The NYSE on Thursday said it would delist China Mobile Ltd, China Telecom Corp Ltd and China Unicom Hong Kong Ltd following the U.S. government’s move in November to block investment in 31 firms that it said are owned or controlled by China’s military.

The China Securities Regulatory Commission, in a question-and-answer posted on its website on Sunday, said the plan was “politically motivated”.

The move “completely disregards the actual situation of the relevant companies and the legitimate rights and interests of global investors and severely undermines normal market rules,” it said.

The American Deposit Receipts listed by the three telcos have a combined market value of under 20 billion yuan ($3.07 billion), or 2.2% of the firms’ equity, the regulator said.

“Even if delisted, the direct impact on the companies’ development and market operation is quite limited,” it said.

China Mobile’s shares fell as much as 4.5% in Hong Kong on Monday to HK$42.20, their lowest price since July 2007. China Telecom fell as much as 5.6% and China Unicom lost 3.4% versus a 0.8% rise in the benchmark Hang Seng Index.

All three said they had not received any delisting notification from the NYSE.

In a research note, Citic Securities analysts said the delisting decision matched expectations.

“The three firms on average only have 1.5% of their shares listed in the U.S. and the rest in Hong Kong, have ample liquidity, and haven’t done any fundraising in the U.S. for 20 years.
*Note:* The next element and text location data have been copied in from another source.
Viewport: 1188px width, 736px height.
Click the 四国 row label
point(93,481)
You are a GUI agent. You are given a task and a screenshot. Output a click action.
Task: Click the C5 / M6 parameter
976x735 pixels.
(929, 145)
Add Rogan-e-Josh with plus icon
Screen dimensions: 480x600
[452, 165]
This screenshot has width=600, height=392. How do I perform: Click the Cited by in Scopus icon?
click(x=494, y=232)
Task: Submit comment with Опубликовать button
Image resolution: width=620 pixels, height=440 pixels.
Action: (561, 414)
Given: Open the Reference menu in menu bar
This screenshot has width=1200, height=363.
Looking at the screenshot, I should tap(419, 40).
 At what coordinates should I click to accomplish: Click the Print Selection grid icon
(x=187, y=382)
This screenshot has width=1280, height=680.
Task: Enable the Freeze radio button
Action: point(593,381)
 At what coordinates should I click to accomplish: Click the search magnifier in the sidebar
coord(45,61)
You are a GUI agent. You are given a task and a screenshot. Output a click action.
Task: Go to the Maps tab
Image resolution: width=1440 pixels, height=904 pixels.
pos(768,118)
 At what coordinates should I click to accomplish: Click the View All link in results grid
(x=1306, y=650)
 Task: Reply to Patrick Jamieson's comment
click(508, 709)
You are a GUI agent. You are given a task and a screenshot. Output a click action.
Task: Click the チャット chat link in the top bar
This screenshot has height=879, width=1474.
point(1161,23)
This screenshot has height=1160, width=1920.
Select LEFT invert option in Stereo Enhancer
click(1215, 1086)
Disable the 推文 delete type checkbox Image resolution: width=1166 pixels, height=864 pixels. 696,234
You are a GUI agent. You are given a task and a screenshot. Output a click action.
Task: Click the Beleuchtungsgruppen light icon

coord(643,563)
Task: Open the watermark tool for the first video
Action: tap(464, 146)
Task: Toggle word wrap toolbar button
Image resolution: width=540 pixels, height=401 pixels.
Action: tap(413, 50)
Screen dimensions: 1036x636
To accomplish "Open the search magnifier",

Having shares listed in the U.S. will only pose more risk for them.”

Washington has stepped up its hard-line stance against China in recent weeks. In December, it added dozens of Chinese firms to a trade blacklist, accusing Beijing of using them to harness civilian technology for military purposes.

On Saturday, China’s commerce ministry said it would take “necessary measures” to safeguard Chinese firms’ interests.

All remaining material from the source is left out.